The Millers also contract with their church to provide marriage coaching services to parishioners and church staff – an arrangement they’ve had in place for at least a dozen years through their group counseling practice. While the church pays for people to receive services, the layer of separation allows for privacy – and especially for pastoral staff who might not feel comfortable sharing struggles.

 

With Brad’s pastoral background, he knows firsthand the difficulties. “When you are the pastor, everybody thinks you have all the answers,” he said. “Pastoral couples are really lonely – they think there’s nobody else to talk with.”

While the Millers wish they could mentor everyone, they realize they can’t pour into all 4500 members of their church. They focus on directly supporting their marriage mentors, offering monthly training to enrich their marriages and being available to help if leaders get stuck. They call their marriage mentors “marriage heroes” and remind them they need them on the front lines if they are going to change the culture of the church. “As we pour into the leaders and their marriages thrive, it overflows to the couples they mentor,” Tami said. “A rising tide raises all ships,” Brad added.

“No matter whether you are a senior pastor, a staff member, high level volunteer, or just a person in church, everybody needs to have somewhere to go to get help when they realize they are not in a good place. That’s why we have a team. If the leadership team gets stuck, they can contact us, and we are going to help them get through it. We’ll connect church members with marriage mentors or a marriage event. There’s no excuse to sit in a mediocre marriage – there really is every reason to have a God-honoring marriage.”
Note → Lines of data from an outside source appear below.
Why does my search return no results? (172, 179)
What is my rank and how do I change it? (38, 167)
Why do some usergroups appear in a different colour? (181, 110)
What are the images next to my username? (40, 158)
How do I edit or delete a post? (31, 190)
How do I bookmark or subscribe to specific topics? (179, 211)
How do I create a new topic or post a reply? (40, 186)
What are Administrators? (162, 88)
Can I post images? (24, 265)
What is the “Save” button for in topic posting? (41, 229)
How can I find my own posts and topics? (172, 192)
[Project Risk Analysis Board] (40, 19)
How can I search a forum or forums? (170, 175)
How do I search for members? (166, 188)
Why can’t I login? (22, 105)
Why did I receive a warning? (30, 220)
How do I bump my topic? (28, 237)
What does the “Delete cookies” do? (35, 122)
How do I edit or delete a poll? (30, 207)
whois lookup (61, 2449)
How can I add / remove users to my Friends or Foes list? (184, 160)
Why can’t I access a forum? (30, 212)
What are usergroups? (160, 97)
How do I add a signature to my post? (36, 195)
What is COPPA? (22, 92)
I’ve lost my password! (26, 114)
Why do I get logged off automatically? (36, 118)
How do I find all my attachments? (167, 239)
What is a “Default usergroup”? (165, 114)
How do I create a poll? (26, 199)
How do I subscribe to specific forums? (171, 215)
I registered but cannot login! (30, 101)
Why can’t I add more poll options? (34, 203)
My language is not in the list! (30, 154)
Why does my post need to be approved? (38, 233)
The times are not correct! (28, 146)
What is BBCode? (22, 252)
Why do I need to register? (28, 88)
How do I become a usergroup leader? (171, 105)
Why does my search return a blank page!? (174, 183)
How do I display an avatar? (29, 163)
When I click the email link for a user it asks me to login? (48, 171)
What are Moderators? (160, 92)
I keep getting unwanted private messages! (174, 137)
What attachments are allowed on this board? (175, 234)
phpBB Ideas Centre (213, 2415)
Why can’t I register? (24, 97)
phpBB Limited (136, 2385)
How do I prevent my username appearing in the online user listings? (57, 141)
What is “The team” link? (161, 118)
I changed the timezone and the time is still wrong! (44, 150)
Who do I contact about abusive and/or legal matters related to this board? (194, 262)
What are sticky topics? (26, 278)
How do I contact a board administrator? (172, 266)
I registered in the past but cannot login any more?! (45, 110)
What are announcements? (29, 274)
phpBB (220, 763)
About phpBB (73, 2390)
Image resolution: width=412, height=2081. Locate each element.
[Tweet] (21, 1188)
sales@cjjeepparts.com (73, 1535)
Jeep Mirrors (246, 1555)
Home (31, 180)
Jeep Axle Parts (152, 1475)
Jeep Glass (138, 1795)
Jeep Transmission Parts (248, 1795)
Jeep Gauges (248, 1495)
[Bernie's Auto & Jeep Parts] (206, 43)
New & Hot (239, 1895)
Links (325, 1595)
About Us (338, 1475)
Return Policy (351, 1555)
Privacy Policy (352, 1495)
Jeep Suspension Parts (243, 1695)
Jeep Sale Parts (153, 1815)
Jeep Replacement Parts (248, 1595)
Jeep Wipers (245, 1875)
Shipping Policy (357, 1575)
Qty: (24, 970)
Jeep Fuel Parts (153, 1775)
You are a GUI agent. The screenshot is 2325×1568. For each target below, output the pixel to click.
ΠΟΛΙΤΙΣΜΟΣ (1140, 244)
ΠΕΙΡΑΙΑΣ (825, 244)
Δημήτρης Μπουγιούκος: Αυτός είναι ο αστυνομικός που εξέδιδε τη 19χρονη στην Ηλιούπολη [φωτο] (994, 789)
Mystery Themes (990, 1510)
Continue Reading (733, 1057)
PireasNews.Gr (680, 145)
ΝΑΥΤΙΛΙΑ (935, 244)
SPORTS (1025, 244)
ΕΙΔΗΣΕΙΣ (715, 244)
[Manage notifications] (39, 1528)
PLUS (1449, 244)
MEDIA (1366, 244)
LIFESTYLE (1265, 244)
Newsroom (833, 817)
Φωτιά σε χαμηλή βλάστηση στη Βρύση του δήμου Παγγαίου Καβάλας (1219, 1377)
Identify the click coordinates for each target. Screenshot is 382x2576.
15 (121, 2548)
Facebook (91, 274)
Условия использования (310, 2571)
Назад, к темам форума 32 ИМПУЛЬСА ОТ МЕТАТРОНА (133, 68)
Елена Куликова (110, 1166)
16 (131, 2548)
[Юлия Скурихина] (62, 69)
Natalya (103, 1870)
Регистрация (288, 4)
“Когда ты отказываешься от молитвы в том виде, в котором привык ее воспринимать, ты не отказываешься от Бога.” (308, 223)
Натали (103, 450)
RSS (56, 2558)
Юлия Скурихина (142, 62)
Brad and Tami are still developing programs for their church – what’s working now is a Marriage First community building event held the first Saturday of every month that draws a large group of couples. They’ve planned these events to coincide with the church’s 5:45 p.m. evening service. The fast-paced evening offers a speaker and discussion time. Sometimes a light snack might be served. Since Sandals Church also offers an earlier 4 p.m. service, couples can attend a church service, then go directly to Marriage First. An added bonus for parents, they can keep their children checked in to the kids’ program for both the service and the Marriage First event. The Millers noted the importance of childcare to give couples with kids a break to focus on themselves. Sandals Church uses a Livescan dynamic background check that constantly updates information, so parents can trust the people with whom they leave their children.

During the even months, more intimate groups are formed so those in these groups can benefit from their discussions together and will continue to meet to unpack a marriage theme with more time for community.

 

Marriage First has been attracting people in all ages and stages – from brand new marrieds to couples in their 60s. “There’s a big variety,” Tami said, “and they all feel comfortable.”  This arrangement will hopefully provide opportunities for what Brad termed a “mentor sandwich.”

 

“It’s ideal for every couple to be connected with one that’s ahead that’s pouring in to them and another younger for them to pour into. We try to create opportunities for that to happen organically,” he said.

 

They hope the community groups will serve as incubators, so people connect and gel and eventually begin meeting in each other’s homes.

As the Millers flesh out their new “retirement” schedule – juggling coaching, mentoring, leading marriage ministry, speaking and writing, they hope to be able to help other churches set up their own marriage ministries based on the lessons Tami and Brad have learned.

 

Marriage was God’s amazing idea and meant for his purpose, they remind. “Know your ‘Why’ and talk about it publicly. People will want to be part of that. Build a team, because you can’t do it alone, and be a part of your church’s calendar.” The marriage ministry at Sandals Church started meeting monthly and built momentum then evolved over time based on what people at their campuses needed. Brad and Tami hope to add a church consulting page with resources to Tandem Marriage’s site in the near future, as well as train teams to work with other churches, so more marriages can continue to honor God better.